### Record excerpts ###
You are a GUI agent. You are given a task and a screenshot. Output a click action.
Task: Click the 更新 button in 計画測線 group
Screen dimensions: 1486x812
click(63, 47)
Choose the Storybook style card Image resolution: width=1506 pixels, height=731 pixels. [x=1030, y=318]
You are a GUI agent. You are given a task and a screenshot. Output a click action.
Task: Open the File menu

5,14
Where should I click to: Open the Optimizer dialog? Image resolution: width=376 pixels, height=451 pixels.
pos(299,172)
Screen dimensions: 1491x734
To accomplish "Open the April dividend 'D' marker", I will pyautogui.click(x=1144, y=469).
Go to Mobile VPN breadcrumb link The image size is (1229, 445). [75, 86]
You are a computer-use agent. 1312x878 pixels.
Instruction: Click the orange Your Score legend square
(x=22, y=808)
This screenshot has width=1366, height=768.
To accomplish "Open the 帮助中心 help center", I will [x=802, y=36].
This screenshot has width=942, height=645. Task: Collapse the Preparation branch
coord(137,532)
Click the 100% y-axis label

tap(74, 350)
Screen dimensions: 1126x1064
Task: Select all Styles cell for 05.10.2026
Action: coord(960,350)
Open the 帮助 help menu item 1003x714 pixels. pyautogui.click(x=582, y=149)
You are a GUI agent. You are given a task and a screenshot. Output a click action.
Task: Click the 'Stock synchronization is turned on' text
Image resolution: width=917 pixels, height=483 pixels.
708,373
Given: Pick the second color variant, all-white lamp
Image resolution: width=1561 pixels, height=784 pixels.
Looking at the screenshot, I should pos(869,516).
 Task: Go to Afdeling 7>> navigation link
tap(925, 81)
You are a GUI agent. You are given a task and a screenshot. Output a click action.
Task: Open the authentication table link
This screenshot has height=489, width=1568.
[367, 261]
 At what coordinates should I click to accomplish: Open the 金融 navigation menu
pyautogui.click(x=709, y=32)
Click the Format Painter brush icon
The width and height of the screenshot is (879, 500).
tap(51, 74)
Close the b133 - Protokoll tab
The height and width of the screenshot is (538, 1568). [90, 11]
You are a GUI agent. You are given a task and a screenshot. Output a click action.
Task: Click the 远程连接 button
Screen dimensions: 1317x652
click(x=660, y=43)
###
● **Task to carry out**
Please set down all of the data above again, matching it exactly.

● **Solution to this problem**
You are a GUI agent. You are given a task and a screenshot. Output a click action.
Task: Click the 更新 button in 計画測線 group
Screen dimensions: 1486x812
click(63, 47)
Choose the Storybook style card Image resolution: width=1506 pixels, height=731 pixels. [x=1030, y=318]
You are a GUI agent. You are given a task and a screenshot. Output a click action.
Task: Open the File menu

5,14
Where should I click to: Open the Optimizer dialog? Image resolution: width=376 pixels, height=451 pixels.
pos(299,172)
Screen dimensions: 1491x734
To accomplish "Open the April dividend 'D' marker", I will pyautogui.click(x=1144, y=469).
Go to Mobile VPN breadcrumb link The image size is (1229, 445). [75, 86]
You are a computer-use agent. 1312x878 pixels.
Instruction: Click the orange Your Score legend square
(x=22, y=808)
This screenshot has width=1366, height=768.
To accomplish "Open the 帮助中心 help center", I will [x=802, y=36].
This screenshot has width=942, height=645. Task: Collapse the Preparation branch
coord(137,532)
Click the 100% y-axis label

tap(74, 350)
Screen dimensions: 1126x1064
Task: Select all Styles cell for 05.10.2026
Action: coord(960,350)
Open the 帮助 help menu item 1003x714 pixels. pyautogui.click(x=582, y=149)
You are a GUI agent. You are given a task and a screenshot. Output a click action.
Task: Click the 'Stock synchronization is turned on' text
Image resolution: width=917 pixels, height=483 pixels.
708,373
Given: Pick the second color variant, all-white lamp
Image resolution: width=1561 pixels, height=784 pixels.
Looking at the screenshot, I should pos(869,516).
 Task: Go to Afdeling 7>> navigation link
tap(925, 81)
You are a GUI agent. You are given a task and a screenshot. Output a click action.
Task: Open the authentication table link
This screenshot has height=489, width=1568.
[367, 261]
 At what coordinates should I click to accomplish: Open the 金融 navigation menu
pyautogui.click(x=709, y=32)
Click the Format Painter brush icon
The width and height of the screenshot is (879, 500).
tap(51, 74)
Close the b133 - Protokoll tab
The height and width of the screenshot is (538, 1568). [90, 11]
You are a GUI agent. You are given a task and a screenshot. Output a click action.
Task: Click the 远程连接 button
Screen dimensions: 1317x652
click(x=660, y=43)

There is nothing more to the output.